No.2 Pleidooinja hoofredacteur "Kiao Pau" dalam klachtdelictnja pada burgermeester Palembang (Depan landraad Palembang).
No.3.Pleidooinja Tan Boen Kim dalem papreksahan perkara membikin maloe satoe ambtenaar besar (Depan landraad Palembang).
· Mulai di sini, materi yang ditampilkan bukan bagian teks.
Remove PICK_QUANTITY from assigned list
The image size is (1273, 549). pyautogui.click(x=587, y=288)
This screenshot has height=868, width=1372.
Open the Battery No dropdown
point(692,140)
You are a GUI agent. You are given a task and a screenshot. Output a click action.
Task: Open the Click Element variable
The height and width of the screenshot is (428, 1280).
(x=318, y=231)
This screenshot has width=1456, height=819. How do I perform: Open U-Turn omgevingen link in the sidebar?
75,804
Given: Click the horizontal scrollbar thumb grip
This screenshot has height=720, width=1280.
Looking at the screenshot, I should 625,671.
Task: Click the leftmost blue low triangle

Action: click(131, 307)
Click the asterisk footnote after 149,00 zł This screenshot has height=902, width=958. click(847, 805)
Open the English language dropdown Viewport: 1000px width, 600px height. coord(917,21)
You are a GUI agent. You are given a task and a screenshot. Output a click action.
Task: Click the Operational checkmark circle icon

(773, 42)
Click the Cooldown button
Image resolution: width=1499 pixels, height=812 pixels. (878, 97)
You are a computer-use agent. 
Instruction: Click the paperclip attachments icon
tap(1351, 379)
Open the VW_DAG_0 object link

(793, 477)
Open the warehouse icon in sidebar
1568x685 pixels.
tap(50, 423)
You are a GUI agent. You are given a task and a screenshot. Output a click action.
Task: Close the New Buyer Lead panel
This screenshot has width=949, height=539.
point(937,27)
No.4 Pleidooinya hoofredacteur "Benih Timoer" atas toedoehan mengganggoe prikeamanan. (Depan landraad Medan).
No.5
Pleidooinja Mr. Copes van Hasselt jang belakan nona C atas toedoehan
menadah soerat-soerat berharga. (Depan Raad van Justitie Batavia).
No.6.
Pleidooinja Mr. Burghardt jang belaken clientnja atas toedoehan
membikin palsoe etiket jang digedeponeerd. (Depan landraad Soerabaja).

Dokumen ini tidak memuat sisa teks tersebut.